--- Task material Enclosed Below ---
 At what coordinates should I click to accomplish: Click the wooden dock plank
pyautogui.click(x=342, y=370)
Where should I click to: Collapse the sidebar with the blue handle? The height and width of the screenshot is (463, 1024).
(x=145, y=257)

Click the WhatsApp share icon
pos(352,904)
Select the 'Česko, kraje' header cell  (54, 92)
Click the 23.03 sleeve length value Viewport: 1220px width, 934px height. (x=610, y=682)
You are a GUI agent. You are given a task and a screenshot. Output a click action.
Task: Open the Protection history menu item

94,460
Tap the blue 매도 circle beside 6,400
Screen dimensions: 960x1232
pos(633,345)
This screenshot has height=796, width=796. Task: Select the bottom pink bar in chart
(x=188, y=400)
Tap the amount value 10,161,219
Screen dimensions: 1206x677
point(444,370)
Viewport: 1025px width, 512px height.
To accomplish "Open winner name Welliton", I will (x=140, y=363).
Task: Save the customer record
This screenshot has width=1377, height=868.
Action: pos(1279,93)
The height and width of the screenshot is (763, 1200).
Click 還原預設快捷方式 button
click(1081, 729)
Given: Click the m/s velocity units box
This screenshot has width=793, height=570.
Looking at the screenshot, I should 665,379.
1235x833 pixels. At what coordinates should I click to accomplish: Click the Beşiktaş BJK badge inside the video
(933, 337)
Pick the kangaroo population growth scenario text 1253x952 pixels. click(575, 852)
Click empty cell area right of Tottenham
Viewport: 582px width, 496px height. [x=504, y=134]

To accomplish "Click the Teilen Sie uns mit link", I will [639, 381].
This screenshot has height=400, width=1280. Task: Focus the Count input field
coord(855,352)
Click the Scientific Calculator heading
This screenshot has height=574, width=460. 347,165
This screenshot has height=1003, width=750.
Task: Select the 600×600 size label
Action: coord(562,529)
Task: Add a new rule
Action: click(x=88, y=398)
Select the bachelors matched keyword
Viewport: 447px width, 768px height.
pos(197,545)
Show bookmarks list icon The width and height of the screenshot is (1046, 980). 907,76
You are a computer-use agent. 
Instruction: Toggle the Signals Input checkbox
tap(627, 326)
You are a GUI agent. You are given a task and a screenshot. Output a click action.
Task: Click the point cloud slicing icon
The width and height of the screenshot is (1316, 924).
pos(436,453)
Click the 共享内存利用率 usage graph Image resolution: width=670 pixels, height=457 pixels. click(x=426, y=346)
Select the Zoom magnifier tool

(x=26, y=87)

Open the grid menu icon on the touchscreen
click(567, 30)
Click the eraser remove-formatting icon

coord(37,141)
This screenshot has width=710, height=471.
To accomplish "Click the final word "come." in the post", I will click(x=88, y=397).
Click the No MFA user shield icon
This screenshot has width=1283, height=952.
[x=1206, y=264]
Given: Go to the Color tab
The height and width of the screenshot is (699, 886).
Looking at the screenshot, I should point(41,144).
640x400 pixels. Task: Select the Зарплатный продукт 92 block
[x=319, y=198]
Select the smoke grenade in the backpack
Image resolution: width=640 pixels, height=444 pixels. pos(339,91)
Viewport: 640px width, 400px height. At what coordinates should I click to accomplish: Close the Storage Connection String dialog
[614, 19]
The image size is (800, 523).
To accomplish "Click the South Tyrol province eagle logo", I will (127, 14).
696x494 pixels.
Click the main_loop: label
--- End of Enclosed Task material ---
Assignment :: In full and without alteration, output the listing.

Expected output ::
 At what coordinates should I click to accomplish: Click the wooden dock plank
pyautogui.click(x=342, y=370)
Where should I click to: Collapse the sidebar with the blue handle? The height and width of the screenshot is (463, 1024).
(x=145, y=257)

Click the WhatsApp share icon
pos(352,904)
Select the 'Česko, kraje' header cell  (54, 92)
Click the 23.03 sleeve length value Viewport: 1220px width, 934px height. (x=610, y=682)
You are a GUI agent. You are given a task and a screenshot. Output a click action.
Task: Open the Protection history menu item

94,460
Tap the blue 매도 circle beside 6,400
Screen dimensions: 960x1232
pos(633,345)
This screenshot has height=796, width=796. Task: Select the bottom pink bar in chart
(x=188, y=400)
Tap the amount value 10,161,219
Screen dimensions: 1206x677
point(444,370)
Viewport: 1025px width, 512px height.
To accomplish "Open winner name Welliton", I will (x=140, y=363).
Task: Save the customer record
This screenshot has width=1377, height=868.
Action: pos(1279,93)
The height and width of the screenshot is (763, 1200).
Click 還原預設快捷方式 button
click(1081, 729)
Given: Click the m/s velocity units box
This screenshot has width=793, height=570.
Looking at the screenshot, I should 665,379.
1235x833 pixels. At what coordinates should I click to accomplish: Click the Beşiktaş BJK badge inside the video
(933, 337)
Pick the kangaroo population growth scenario text 1253x952 pixels. click(575, 852)
Click empty cell area right of Tottenham
Viewport: 582px width, 496px height. [x=504, y=134]

To accomplish "Click the Teilen Sie uns mit link", I will [639, 381].
This screenshot has height=400, width=1280. Task: Focus the Count input field
coord(855,352)
Click the Scientific Calculator heading
This screenshot has height=574, width=460. 347,165
This screenshot has height=1003, width=750.
Task: Select the 600×600 size label
Action: coord(562,529)
Task: Add a new rule
Action: click(x=88, y=398)
Select the bachelors matched keyword
Viewport: 447px width, 768px height.
pos(197,545)
Show bookmarks list icon The width and height of the screenshot is (1046, 980). 907,76
You are a computer-use agent. 
Instruction: Toggle the Signals Input checkbox
tap(627, 326)
You are a GUI agent. You are given a task and a screenshot. Output a click action.
Task: Click the point cloud slicing icon
The width and height of the screenshot is (1316, 924).
pos(436,453)
Click the 共享内存利用率 usage graph Image resolution: width=670 pixels, height=457 pixels. click(x=426, y=346)
Select the Zoom magnifier tool

(x=26, y=87)

Open the grid menu icon on the touchscreen
click(567, 30)
Click the eraser remove-formatting icon

coord(37,141)
This screenshot has width=710, height=471.
To accomplish "Click the final word "come." in the post", I will click(x=88, y=397).
Click the No MFA user shield icon
This screenshot has width=1283, height=952.
[x=1206, y=264]
Given: Go to the Color tab
The height and width of the screenshot is (699, 886).
Looking at the screenshot, I should point(41,144).
640x400 pixels. Task: Select the Зарплатный продукт 92 block
[x=319, y=198]
Select the smoke grenade in the backpack
Image resolution: width=640 pixels, height=444 pixels. pos(339,91)
Viewport: 640px width, 400px height. At what coordinates should I click to accomplish: Close the Storage Connection String dialog
[614, 19]
The image size is (800, 523).
To accomplish "Click the South Tyrol province eagle logo", I will (127, 14).
696x494 pixels.
Click the main_loop: label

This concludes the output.